Document text:

__________

Reluctant militants may have been killed by leader

MILITANTS appear to have planned their seizure of a Russian school carefully, starting months earlier and sneaking weapons into the building in advance.

Reluctant militants may have been killed by leader

Still, some of the raiders may not have known what they were getting into and were appalled to find they were holding children hostage.

There are indications that some of the objecting militants were killed by their own comrades.

Umar Sikoyev, a lawyer for the captured raider identified as Nur-Pashi Kulayev, said the band's leader did not tell them what their mission was and that, after the seizure, a fierce argument broke out in the band with several of them objecting that seizing children as hostages was wrong.

The raid's commander shot the dissidents' leader to death and then detonated the suicide belts worn by two women raiders by remote control to establish order in the band, Sikoyev said.

Pieces of the picture of how militants took more than 1,000 hostages at the school in Beslan reveal months of cold, careful planning.

Officials are saying little publicly but Russian news reports, citing unspecified sources, portray the raid as a fastidiously prepared operation taking place almost literally under authorities' noses.

__________

Records from a collection:

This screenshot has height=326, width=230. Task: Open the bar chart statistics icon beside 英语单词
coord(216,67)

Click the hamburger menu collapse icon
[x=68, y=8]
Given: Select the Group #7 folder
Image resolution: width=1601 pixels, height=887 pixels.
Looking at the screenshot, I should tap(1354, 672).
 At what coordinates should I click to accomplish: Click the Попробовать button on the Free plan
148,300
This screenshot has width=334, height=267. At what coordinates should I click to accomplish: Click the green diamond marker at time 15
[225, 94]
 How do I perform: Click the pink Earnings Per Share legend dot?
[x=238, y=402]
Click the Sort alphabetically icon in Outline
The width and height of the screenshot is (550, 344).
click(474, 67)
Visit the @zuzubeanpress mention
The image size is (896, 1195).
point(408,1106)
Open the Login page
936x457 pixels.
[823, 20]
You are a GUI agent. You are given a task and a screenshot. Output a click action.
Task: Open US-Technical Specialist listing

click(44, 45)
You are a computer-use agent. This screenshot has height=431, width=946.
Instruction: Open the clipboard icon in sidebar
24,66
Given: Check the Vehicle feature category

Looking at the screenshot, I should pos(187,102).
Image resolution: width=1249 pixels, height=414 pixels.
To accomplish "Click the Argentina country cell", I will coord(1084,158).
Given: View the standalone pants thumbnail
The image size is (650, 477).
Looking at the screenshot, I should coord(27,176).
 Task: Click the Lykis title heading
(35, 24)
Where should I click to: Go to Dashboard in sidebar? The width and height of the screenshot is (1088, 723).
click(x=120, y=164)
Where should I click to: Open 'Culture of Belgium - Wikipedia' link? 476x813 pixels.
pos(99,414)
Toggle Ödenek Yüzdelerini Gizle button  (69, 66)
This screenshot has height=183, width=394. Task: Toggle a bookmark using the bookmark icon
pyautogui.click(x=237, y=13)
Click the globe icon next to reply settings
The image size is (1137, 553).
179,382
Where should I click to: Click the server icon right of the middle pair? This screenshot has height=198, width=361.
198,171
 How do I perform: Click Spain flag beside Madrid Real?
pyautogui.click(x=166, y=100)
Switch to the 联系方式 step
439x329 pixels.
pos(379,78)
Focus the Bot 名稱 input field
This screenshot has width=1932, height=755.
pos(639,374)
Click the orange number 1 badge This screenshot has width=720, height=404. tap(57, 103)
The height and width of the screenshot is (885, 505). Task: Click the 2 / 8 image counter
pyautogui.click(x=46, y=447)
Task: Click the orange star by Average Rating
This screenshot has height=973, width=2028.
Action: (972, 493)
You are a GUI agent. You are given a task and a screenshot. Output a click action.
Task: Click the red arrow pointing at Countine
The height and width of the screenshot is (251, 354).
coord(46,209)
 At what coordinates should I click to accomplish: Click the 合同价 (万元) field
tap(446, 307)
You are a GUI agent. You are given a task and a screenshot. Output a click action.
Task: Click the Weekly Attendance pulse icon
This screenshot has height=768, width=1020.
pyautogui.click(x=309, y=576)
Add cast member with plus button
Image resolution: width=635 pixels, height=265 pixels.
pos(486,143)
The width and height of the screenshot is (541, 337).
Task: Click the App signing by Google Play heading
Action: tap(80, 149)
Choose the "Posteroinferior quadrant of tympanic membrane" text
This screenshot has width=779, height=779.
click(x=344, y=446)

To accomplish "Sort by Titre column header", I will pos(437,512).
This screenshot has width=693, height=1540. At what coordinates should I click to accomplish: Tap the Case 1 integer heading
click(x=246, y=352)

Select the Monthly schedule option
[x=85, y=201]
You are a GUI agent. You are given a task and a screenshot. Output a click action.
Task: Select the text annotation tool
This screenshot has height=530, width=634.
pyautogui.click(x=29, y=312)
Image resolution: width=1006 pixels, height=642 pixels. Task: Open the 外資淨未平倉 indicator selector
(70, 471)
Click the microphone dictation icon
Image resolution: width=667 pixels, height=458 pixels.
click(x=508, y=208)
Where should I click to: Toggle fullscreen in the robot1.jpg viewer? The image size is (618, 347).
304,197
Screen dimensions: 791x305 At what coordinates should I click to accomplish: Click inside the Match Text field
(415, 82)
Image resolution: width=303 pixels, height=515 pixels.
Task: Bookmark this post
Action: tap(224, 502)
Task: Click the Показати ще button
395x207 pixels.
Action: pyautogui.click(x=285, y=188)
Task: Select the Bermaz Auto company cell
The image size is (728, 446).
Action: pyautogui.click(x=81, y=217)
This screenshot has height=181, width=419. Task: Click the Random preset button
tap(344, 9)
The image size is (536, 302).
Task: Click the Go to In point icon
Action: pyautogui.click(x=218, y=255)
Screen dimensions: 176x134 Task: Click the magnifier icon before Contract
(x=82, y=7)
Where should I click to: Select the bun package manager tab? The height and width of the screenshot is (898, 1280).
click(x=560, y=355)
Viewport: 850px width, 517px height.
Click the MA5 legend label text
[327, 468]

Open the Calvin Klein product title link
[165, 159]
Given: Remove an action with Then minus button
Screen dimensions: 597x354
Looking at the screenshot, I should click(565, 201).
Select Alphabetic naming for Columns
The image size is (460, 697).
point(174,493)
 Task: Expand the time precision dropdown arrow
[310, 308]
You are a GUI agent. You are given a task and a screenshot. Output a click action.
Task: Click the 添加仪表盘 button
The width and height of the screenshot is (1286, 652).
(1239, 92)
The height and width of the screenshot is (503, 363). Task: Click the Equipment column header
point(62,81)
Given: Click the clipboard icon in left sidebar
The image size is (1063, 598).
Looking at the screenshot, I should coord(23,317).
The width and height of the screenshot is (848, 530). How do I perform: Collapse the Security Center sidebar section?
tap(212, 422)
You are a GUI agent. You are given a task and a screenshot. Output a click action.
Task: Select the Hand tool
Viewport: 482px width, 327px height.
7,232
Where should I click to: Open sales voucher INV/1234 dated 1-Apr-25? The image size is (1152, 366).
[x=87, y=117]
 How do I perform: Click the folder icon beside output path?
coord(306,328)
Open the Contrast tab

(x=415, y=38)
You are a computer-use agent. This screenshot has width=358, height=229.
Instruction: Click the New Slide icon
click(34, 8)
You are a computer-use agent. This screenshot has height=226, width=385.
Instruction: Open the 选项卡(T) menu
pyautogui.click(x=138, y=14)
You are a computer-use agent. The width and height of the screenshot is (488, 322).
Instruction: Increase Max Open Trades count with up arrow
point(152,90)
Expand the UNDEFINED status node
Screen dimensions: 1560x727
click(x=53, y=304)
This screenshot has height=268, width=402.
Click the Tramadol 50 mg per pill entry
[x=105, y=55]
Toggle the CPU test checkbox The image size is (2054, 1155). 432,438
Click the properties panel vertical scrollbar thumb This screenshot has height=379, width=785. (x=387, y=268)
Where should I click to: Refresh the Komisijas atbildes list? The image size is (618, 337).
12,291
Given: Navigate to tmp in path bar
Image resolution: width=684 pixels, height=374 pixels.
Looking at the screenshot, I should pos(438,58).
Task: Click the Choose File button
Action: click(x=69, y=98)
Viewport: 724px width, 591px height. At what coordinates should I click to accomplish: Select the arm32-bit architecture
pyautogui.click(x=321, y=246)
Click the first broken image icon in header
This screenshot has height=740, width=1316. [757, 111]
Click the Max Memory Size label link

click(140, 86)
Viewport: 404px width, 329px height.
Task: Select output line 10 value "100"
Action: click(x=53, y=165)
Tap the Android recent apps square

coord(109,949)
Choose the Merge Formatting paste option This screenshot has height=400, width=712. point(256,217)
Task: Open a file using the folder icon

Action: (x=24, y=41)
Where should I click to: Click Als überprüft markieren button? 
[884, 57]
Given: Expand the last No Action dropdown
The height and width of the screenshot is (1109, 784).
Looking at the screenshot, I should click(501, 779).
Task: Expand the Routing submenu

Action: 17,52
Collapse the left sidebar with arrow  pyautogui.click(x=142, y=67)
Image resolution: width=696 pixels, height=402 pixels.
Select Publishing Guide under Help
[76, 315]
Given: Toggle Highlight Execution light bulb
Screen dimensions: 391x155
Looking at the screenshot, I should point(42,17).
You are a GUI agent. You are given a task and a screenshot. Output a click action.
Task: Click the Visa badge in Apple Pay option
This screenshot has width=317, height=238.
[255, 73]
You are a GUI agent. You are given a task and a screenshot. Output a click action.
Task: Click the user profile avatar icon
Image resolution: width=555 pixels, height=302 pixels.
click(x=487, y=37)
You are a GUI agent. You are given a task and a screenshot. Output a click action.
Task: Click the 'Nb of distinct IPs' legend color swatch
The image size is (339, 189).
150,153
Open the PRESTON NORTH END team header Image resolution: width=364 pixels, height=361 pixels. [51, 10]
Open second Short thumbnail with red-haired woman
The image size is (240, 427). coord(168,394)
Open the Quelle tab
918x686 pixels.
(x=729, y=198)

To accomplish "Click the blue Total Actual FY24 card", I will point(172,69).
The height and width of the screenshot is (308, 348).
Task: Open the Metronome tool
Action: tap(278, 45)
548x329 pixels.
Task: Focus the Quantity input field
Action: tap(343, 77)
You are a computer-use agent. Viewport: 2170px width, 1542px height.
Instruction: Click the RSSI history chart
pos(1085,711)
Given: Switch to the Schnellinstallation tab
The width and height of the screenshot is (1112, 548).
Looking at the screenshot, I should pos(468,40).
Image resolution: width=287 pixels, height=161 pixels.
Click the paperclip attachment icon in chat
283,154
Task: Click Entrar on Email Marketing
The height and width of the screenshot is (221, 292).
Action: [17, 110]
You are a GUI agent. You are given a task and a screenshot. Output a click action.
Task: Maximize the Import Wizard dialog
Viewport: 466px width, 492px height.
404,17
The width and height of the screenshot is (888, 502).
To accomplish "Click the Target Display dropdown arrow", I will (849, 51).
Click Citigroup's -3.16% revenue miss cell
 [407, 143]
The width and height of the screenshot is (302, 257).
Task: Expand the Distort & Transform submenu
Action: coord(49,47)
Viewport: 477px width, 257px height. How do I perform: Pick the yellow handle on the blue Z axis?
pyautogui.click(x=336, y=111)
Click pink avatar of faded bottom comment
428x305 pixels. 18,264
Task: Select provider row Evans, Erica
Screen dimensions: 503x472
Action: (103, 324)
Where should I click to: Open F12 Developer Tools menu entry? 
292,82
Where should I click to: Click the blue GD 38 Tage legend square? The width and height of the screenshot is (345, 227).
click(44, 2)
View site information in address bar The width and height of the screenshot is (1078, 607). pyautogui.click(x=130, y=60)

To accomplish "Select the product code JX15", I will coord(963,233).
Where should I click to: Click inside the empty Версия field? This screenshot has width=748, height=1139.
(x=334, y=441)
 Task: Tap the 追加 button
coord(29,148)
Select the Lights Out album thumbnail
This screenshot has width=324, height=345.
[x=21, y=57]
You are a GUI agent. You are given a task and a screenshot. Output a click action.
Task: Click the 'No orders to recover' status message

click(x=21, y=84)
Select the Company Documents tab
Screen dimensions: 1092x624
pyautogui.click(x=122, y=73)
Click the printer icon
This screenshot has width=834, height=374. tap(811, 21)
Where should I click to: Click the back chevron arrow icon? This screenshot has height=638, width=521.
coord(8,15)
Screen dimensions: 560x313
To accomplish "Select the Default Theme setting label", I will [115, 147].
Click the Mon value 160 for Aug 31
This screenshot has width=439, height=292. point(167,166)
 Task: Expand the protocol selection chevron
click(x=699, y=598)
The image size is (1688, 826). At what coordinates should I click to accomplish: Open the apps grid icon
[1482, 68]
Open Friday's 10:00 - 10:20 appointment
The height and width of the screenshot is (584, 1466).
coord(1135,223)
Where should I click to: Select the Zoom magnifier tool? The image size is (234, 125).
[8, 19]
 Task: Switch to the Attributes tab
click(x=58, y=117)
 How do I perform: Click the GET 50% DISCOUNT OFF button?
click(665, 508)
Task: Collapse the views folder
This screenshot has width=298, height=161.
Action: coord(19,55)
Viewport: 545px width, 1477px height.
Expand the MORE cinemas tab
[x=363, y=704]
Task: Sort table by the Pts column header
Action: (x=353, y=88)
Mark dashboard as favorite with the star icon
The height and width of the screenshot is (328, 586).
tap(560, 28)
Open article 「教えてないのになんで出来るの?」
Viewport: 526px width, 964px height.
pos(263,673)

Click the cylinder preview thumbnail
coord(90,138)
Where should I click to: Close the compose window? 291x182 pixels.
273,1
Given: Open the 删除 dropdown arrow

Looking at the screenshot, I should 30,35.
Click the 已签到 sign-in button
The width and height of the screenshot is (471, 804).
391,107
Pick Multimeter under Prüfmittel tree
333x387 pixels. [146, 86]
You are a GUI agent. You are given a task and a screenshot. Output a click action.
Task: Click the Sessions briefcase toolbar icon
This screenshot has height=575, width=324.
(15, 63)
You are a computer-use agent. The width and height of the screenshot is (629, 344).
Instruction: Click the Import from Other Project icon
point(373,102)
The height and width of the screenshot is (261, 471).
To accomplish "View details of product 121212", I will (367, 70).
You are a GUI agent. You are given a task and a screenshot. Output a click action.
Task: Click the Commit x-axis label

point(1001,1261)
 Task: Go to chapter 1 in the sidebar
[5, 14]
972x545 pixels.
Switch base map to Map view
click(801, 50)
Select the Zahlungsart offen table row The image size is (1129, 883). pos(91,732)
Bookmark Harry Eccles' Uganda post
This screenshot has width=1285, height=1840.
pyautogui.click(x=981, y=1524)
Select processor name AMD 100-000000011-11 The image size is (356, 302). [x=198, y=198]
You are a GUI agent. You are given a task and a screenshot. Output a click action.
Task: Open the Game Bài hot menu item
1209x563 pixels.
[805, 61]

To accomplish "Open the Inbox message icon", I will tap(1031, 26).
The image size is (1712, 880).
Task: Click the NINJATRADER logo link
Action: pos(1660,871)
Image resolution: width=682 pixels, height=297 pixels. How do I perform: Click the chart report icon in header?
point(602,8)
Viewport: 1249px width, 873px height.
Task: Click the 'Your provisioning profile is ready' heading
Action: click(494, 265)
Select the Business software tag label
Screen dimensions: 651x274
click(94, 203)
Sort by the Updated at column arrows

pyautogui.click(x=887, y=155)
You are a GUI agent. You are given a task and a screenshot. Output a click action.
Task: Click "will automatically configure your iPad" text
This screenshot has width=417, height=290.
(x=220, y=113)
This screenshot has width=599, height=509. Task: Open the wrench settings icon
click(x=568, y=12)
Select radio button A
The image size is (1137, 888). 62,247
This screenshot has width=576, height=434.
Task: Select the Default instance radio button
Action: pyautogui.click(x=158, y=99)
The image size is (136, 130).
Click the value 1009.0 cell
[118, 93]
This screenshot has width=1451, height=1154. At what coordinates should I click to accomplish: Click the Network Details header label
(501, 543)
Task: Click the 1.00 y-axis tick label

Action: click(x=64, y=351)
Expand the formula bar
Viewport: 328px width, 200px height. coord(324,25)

__________

What to do:
[a] In the article on the Beslan school raid, how did the raid's commander detonate the suicide belts worn by two women raiders?
[b] Please rewrite the passage of the Beslan school article starting at "Umar Sikoyev, a" and ending at "hostages was wrong.", changing "lawyer" to "attorney".

Results in order:
[a] By remote control.

[b]
Umar Sikoyev, a attorney for the captured raider identified as Nur-Pashi Kulayev, said the band's leader did not tell them what their mission was and that, after the seizure, a fierce argument broke out in the band with several of them objecting that seizing children as hostages was wrong.